My husband Richard and son David are both born negotiators. It’s like a game with them and why I never buy a car by myself or real estate without consulting one of them.
In today’s economy, though, there is a lot more that you can negotiate. I’m going a little off topic from the regular tax news, which seems to have been pretty dark lately anyway.
In the 8/10/09 edition of “Time” magazine, there is a great article called, “Let’s Make a Deal” and it’s about the growing opportunity to negotiate everything. Maybe it’s the economy, maybe it’s influence from other countries, but whatever the reason, it’s now possible to negotiate prices in places you never thought possible. Here’s some recent stories:
Lowe’s 10% off a $4,000 piece of equipment. Why? Because you asked.
Sports Authority: 10% off a watch
Whole Foods: Two packs of bacon thrown in for free
Best Buy: $25 off a $135 webcam
My son’s technique is to just ask, and then ask again and then ask again. (I think he learned that one as a kid and never outgrew it.) It’s said that if you want anything, you need to ask 6 times. Try it out!
Here are some techniques from www.TheGroceryGame.com:
Following along Teri Gault: First stop is a high end jewelry store. She starts by complimenting the sales clerk on the quality of the stock. Then she carefully moves into the seller’s personal space with an enthusiastic, on the same team style. She gets him to agree to a discount on a chain. Then once he’s agreed, she quickly hits him up with another offer. In this case, after the first discount, if she buys a second chain, she get an even better discount on both. In the end, she got $270 worth of jewelry for $215.
I was with my son the other day at a cell phone kiosk. The sales guy was bi-lingual and David kept switching Spanish and English, looking for where the salesman was more emotional. David also does the walk away close. He almost always will walk away at some point, not mad, just “No, that doesn’t work.” And then 5-10 minutes later, walks buy. In every single case, I’ve seen him get the deal back with a better discount. One time, in Juarez, he used the technique. It worked and he saved $1 USD , but it took another 45 minutes. At some point, I’ve got to factor my own time into that technique!
One more tip: If the person you’re talking to doesn’t have the authority to make a deal, ask for a manager. But not in a “I’m going to get you in trouble” way, rather you just need to talk to someone who can make the deal.
So, how about you? Have you tried out bargaining in places you wouldn’t have before? What’s been your response?
It’s always risky to put up a blog like this because someone is bound to call my husband Richard now or drop him an email and try to bargain a discount on a tax strategy.

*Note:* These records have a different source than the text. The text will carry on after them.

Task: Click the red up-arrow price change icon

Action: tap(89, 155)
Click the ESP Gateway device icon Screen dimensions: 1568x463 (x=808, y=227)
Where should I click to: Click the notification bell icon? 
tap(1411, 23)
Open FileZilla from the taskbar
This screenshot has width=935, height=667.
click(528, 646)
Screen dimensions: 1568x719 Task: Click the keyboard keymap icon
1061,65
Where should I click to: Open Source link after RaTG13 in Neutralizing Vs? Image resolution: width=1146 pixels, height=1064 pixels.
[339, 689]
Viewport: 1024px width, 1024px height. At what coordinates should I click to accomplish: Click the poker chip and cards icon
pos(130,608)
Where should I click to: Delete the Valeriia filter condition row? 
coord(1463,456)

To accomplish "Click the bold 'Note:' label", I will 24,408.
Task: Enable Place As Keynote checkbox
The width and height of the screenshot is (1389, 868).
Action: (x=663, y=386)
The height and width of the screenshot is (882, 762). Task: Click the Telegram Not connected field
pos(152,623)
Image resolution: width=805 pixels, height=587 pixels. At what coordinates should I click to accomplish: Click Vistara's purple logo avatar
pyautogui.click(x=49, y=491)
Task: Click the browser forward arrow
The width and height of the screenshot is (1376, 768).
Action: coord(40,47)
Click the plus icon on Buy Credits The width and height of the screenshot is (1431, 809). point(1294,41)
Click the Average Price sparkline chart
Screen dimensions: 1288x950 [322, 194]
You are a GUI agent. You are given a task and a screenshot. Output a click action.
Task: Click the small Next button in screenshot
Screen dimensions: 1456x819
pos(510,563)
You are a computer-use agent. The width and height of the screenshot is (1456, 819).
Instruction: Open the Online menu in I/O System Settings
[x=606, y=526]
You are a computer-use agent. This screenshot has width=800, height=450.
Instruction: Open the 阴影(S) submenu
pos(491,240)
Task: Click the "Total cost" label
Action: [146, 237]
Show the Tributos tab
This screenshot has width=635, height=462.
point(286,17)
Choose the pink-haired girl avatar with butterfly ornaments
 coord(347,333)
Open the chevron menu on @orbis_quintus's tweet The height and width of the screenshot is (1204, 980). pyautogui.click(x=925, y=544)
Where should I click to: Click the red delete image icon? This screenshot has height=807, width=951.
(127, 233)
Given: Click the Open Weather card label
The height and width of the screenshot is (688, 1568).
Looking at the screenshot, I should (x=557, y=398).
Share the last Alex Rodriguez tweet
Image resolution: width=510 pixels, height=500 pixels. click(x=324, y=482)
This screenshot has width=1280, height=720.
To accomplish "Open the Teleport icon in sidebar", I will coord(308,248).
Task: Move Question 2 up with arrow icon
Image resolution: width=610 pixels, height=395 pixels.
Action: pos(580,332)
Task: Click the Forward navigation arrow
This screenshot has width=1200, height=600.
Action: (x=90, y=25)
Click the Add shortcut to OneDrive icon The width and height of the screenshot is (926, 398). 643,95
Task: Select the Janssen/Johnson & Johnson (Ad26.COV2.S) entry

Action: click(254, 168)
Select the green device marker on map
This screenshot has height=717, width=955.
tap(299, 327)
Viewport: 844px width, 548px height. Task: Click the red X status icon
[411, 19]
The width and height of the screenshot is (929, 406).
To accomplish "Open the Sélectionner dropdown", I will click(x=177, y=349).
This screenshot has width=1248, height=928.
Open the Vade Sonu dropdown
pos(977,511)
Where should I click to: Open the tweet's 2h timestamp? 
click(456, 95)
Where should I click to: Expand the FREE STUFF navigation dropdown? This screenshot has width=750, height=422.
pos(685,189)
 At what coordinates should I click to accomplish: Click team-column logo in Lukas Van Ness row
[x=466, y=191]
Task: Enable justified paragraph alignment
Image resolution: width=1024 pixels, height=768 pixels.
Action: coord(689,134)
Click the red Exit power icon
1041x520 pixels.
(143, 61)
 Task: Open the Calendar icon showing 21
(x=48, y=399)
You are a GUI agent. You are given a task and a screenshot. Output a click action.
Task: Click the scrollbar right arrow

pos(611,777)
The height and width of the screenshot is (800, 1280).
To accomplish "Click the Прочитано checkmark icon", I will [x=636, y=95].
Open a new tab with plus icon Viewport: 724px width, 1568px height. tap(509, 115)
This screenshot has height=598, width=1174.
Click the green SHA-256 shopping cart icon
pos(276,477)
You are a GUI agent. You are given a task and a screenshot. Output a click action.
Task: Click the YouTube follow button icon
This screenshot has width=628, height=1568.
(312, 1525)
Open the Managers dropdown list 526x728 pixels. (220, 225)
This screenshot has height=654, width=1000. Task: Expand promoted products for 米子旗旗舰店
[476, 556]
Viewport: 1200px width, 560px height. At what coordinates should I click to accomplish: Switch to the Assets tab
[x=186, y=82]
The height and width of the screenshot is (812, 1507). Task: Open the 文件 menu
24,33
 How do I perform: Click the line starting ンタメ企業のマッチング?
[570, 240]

Want to know a secret? You probably could do it, and get a good price, IF you acted so that the appt was held before the end of the month. That’s because my busy season starts about a week after school is back in session. And I’ll then be busy through the end of the year. By December, I’ll be working weekends just to get in all the appts I need to get in. So, there’s no incentive then for us to deal. But this month – perhaps.